As an adoptive parent, I’ve heard a statistic that for every one time my child mentions the subject of adoption, he or she is thinking about it ten times more. I view “adoption talk” as an iceberg: a huge mass under water that is unseen; the actual discussion is merely the tip.
My children seem to think about adoption in waves. Days will go by with no questions or comments, and then suddenly, adoption will be all they want to discuss. That’s been the case this week. On Monday, Olivia announced: “I need extra copies of my First Holy Communion photos so I can give them to people in Guatemala.” I assured her that would not be a problem. On Wednesday, Mateo said, “When I lived with my old mother, I had a hamster.” He usually calls his birth mother by name, so I was surprised to hear him say “old mother.” Finally, last night as she was brushing her teeth, Olivia said, “I’m really supposed to speak Spanish. Everyone who lives in Guatemala speaks Spanish and that’s where I’m from.”
Whenever and wherever these discussions come up, I’m open to them. Each one leads to another longer and meandering conversation—about the circumstances of their births, their families in Guatemala, their lives now and how they are different. I love our conversations, and encourage them: They give me a small peek into the interior lives of my children. I want my children to feel they can come to me with their questions, fears, or concerns, not only about adoption, but about everything. Who better to ask? I’m their mother.
Tags: adoption statistics, adoptive families, birth mother, First Holy Communion, Guatemala, Guatemalan adoption, Spanish lessons, talking about adoption
Jessica, I think you are doing an amazing job of being open, sincere and matter-of-fact about this topic with your kids. our “iceberg” topic is the absence of dad in Alex’s life. We also do talk about adoption quite a bit, mostly because we are good friends with several families with adopted children, and also because Alex shares at least one common feature with adopted kids – he does not look like me. Plus, he does not know where his dad is right now, so there is that mystery, too. As far as looking like parents goes, he was once sad because someone did not think I was his mom based on our looks. I held up your family as an example, and said “Look, they don’t look like their mom or dad either, but are they not any less of a family because of it?” Alex thought for a second and exclaimed, “No! They are a GREAT family!” He actually calls people out now when they comment that we don’t look alike, and gives a mini-lecture on looks and being a family. Thank you for providing a great example and encouragement for us.
I like your iceberg analogy. I’ve never looked at it like that, but it’s so true!
Adoption talk is the norm in our house as well — it has to be, it’s written in my heart — it’s part of who we are as a family. Not talking of adoption and my children’s birth countries would be denying my children of the truth.
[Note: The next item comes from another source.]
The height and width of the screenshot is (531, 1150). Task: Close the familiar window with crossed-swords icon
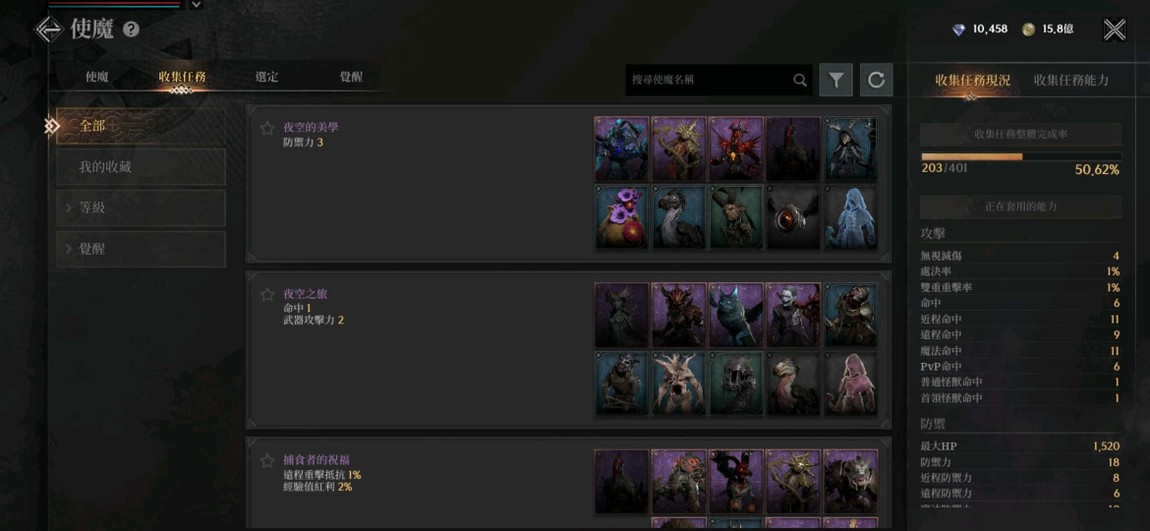(1114, 29)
Talking more makes things more normal – than keeping things behind a veil of mystery.
When it comes to birth family talk, I’ve learned to allow Angelica to guide me. She’s set limits and I respect those limits.
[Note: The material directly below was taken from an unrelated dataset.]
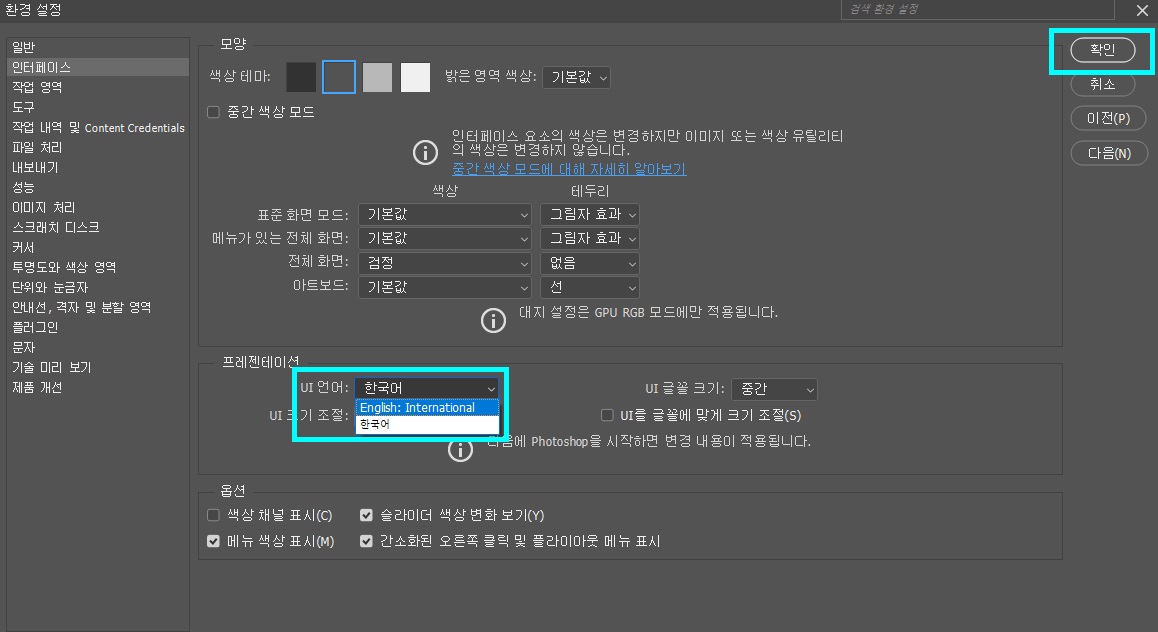Click the info icon next to 대지 설정 note

point(492,320)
Thanks for being open and keeping it real. 🙂
Ugh, your not you’re….sigh. 🙂
Sveta: that’s so nice to hear. Thank you! Also interesting about your “iceberg” topic. More and more, I realize every family has one; ours happens to be adoption. Good to remember.
Michelle: I really like your idea of letting Angelica guide you and respecting her limits. Allows her to come to conclusions in her own time. Re: your P.S. Maybe a typo that was deleted? Funny because I often put up blogs or FB postings only to realize 10 seconds later that I’ve deleted a word or misspelled something. Drives me absolutely crazy!
Michelle,
I logged into the database and corrected it 🙂
Don’t you wish it was always the case 🙂
D
How’s that for rapid response? Thank you, D!
You are welcome 🙂
I seem to always get emotional when I read your blog. As an adult adoptee in my 40s, my adoption was just not discussed as a child. i was told about it, but that was all. My adopted parents divorced so I was raised by my father, who spoke even less about it. It wasn’t until these last years since my son was born that I’ve really focused on finding out who I am. Mainly I find out who I am by how I am with my son.
Thank you for being what you are to your kids. The world begins to heal with people like you!
Sarah, your comment made me cry. I love this sentence: “Mainly I find out who I am by how I am with my son.” Beautiful. Thank you for writing.
I have tears in my eyes reading this. Timmy asks very little so far, but, I know he will begin asking more as he gets older. I will be coming to you for advice!!!
Thank you for sharing your world!
Each child seems to start asking questions at a different time. Probably because of my book, we discuss the subject more than most. But from my other friends, I know it does and will happen–just a question of when. Any time you need to discuss, Joannie, I’m here!